Summer fantasy reading: Grace Dugan's Silver Road

Boing Boing pal Alice Taylor from the Wonderland blog has passed us this review of Australian fantasy novelist Grace Dugan's debut book, The Silver Road, a cracking summer read.

This is a great summer read, a hop-along story of three characters whose lives are fatefully intertwined: Zuven, an orphan peasant, but of rather more interesting blood; Yelela the noblemwoman, the sole female to ever enrol in soldier school, and Haga the Baron, swordsman adventurer, and rebellious traitor to the false king.

Lighter and quicker than fantasy tomes from George R.R Martin or Robert Jordan, /The Silver Road/ is a discrete story – not part of an indefinite series – set in a familiar fantasy medievalesque world.
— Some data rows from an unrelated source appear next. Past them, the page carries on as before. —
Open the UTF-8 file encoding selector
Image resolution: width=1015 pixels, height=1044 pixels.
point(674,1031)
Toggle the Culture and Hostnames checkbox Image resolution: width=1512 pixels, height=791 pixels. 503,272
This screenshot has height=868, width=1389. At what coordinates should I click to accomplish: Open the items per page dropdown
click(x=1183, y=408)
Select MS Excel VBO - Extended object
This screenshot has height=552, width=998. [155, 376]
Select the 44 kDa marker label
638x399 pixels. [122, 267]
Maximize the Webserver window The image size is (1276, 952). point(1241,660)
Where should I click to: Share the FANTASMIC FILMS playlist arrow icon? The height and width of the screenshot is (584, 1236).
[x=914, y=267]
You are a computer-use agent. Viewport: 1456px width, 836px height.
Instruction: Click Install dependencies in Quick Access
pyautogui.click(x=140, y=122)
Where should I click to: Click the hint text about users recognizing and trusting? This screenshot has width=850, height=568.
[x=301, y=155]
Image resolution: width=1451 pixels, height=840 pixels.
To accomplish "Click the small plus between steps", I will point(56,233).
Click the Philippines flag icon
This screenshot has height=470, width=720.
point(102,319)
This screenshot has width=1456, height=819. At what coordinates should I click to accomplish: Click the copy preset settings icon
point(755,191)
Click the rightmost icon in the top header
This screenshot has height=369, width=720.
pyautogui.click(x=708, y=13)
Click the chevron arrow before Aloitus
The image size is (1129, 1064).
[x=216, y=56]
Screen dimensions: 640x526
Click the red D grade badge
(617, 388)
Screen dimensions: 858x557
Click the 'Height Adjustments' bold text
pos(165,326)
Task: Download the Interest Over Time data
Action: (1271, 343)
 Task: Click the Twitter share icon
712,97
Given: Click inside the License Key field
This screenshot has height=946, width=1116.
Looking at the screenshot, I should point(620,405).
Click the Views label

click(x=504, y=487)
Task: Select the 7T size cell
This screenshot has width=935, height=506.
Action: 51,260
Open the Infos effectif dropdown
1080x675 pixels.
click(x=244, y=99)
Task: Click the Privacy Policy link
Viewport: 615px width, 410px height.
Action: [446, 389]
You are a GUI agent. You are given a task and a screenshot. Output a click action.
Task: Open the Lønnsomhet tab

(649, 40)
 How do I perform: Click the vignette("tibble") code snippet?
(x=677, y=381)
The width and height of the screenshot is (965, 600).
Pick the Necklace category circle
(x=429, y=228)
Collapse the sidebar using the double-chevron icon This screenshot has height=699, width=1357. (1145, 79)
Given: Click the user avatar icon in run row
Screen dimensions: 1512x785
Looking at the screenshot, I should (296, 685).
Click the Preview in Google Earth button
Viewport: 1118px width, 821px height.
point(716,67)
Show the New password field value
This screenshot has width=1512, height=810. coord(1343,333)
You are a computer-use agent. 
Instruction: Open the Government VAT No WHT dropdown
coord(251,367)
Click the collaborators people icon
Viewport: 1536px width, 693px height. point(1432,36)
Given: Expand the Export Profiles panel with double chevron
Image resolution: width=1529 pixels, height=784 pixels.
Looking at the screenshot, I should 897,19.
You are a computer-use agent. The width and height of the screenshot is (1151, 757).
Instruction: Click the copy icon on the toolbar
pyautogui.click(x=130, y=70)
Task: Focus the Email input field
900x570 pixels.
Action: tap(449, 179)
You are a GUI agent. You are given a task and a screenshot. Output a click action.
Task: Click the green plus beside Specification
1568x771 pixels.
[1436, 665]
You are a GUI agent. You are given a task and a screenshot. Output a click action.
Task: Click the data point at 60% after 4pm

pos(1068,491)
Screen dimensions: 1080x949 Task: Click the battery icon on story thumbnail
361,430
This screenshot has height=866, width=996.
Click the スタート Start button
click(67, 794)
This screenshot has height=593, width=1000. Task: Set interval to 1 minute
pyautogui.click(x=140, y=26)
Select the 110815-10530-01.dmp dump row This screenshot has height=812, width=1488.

Happily, it manages to remain fresh and interesting, despite the traditional setting; Grace Dugan's heroines are curious and thoughtful, and while set in a supposed time of great patriarchy and female subjugation, both find strength and break rules in mostly satisfying ways. Her heroes are a headscratcher – like him or loathe him? – and the fantasy land invokes the interestingness of great massively multiplayer games of today: one minute highlands jungle, a small trek from searing-heat desert ports, and a skip away from highland castles. Variety aplenty. Grab it for your beach holiday, and hope for a sequel.